### THE PROBLEM
Your answer should consist of the lines below that hold the word "before".

### DATASET
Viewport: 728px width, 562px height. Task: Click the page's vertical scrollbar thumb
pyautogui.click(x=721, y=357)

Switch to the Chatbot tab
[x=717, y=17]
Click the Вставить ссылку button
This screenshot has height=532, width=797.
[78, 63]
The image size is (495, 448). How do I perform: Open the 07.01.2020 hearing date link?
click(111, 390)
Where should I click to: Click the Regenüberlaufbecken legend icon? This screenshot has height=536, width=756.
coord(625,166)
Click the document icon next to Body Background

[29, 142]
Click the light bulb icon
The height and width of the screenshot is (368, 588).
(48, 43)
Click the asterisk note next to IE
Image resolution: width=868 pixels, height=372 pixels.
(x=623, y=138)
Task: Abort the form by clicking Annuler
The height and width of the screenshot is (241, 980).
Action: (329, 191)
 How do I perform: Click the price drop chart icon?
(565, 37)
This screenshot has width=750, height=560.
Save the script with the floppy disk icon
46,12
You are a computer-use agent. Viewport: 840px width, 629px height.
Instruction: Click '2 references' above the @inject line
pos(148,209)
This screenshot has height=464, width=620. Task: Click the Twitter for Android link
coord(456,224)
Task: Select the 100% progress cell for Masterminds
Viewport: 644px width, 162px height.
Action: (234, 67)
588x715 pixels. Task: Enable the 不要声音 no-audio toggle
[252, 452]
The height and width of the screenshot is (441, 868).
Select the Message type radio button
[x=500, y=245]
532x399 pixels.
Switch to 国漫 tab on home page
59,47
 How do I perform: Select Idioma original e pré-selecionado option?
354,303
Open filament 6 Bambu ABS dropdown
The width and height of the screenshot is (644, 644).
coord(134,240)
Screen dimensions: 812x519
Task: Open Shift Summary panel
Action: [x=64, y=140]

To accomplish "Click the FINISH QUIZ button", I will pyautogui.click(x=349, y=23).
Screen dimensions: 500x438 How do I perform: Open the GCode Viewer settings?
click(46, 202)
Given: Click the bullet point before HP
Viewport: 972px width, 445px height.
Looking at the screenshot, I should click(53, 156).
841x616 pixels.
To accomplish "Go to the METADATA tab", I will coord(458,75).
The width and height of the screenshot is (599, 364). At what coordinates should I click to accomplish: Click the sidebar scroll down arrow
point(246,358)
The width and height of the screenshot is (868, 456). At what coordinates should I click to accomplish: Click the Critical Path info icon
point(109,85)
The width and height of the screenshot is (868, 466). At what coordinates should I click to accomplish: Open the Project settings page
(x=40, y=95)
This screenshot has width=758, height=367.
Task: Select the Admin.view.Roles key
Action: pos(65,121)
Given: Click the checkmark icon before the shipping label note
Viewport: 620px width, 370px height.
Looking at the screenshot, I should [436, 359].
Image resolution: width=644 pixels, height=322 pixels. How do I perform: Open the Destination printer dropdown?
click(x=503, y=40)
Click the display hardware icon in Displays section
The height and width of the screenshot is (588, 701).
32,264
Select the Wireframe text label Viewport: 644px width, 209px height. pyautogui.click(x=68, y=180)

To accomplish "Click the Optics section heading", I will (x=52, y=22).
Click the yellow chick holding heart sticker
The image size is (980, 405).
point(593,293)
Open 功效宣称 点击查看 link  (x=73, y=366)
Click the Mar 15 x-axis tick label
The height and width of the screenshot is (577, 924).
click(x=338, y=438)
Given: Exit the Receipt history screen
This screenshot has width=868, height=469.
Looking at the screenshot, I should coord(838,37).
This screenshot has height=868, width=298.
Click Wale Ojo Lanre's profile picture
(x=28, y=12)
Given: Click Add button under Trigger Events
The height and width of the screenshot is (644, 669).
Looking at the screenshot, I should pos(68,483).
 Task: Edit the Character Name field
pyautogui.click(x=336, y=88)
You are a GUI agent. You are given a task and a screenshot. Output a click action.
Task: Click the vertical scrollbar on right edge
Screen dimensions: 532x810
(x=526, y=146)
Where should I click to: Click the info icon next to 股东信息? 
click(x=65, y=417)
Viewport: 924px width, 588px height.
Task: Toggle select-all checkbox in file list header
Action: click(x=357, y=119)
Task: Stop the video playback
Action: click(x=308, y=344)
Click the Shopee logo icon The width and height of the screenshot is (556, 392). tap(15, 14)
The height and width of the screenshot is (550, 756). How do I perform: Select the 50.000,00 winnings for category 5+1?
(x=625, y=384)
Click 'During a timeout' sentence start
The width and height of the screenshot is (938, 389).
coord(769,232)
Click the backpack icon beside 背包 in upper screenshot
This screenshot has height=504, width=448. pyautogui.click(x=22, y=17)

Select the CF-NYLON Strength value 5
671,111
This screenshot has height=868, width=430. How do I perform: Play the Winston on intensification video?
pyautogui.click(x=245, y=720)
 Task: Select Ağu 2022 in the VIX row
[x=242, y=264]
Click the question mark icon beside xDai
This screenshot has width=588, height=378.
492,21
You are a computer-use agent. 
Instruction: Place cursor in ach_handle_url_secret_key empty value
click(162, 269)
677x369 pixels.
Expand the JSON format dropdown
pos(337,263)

### SOLUTION TO THIS TASK
Given: Click the bullet point before HP
Given: Click the checkmark icon before the shipping label note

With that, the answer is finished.